What to produce>
Filter the records below and copy every line containing the word "computer".

Stored data:

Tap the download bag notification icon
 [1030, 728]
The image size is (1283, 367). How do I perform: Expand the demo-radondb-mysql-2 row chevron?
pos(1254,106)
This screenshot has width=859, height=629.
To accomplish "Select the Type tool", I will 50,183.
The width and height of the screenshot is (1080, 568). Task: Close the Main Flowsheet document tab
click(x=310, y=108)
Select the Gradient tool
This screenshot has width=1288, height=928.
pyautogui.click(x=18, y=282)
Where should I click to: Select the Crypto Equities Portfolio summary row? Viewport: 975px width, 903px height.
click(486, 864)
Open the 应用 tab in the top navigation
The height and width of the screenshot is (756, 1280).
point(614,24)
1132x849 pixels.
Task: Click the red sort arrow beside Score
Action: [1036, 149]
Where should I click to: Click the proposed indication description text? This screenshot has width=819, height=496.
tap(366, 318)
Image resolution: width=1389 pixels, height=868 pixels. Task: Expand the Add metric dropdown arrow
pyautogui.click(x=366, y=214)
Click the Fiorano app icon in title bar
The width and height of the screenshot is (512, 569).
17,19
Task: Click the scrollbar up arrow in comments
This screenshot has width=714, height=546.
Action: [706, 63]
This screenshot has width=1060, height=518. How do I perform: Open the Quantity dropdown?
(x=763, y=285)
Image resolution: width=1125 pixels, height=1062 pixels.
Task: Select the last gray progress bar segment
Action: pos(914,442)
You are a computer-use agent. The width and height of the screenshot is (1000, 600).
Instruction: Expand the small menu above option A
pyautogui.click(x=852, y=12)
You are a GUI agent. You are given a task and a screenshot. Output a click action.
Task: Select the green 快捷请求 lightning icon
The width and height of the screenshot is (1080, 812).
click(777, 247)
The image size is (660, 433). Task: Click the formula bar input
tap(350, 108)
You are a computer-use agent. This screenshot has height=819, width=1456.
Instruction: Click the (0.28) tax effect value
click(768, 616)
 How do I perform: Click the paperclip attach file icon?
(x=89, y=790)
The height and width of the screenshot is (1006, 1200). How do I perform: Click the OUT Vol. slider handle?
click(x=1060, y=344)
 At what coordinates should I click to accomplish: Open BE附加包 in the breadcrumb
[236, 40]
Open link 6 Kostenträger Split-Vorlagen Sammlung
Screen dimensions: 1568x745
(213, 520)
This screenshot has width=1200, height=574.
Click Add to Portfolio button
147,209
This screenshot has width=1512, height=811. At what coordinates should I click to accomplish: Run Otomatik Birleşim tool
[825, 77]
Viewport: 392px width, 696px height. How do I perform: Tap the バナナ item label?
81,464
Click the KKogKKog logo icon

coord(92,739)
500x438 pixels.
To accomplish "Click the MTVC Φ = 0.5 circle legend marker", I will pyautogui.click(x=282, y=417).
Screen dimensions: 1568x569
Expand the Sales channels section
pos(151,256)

Exercise answer>
You are a computer-use agent. The width and height of the screenshot is (1000, 600).
You are a computer-use agent. This screenshot has height=819, width=1456.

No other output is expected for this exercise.